**SUPPLIED DATA:**

--------------------------------------------------

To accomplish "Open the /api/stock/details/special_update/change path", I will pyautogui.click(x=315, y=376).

--------------------------------------------------

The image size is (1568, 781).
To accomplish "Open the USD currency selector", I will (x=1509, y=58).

--------------------------------------------------

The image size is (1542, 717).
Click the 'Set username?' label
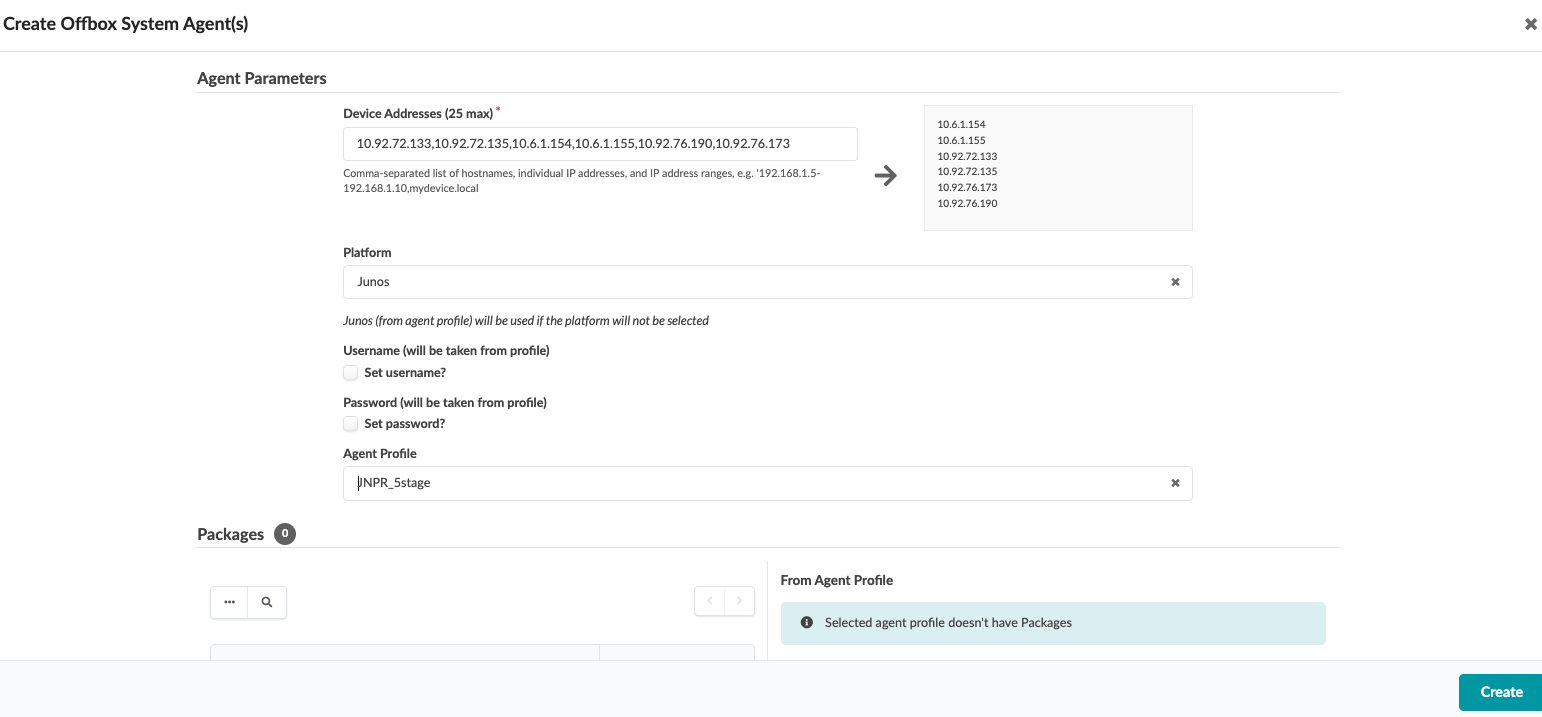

--------------------------------------------------

**WRITTEN REQUEST:** Which rows start at the one containing "The image size is (1542, 717)." and end at the one containing "Click the 'Set username?' label"? Pull out those rows word for word, including both ends.

**IN RESPONSE:**
The image size is (1542, 717).
Click the 'Set username?' label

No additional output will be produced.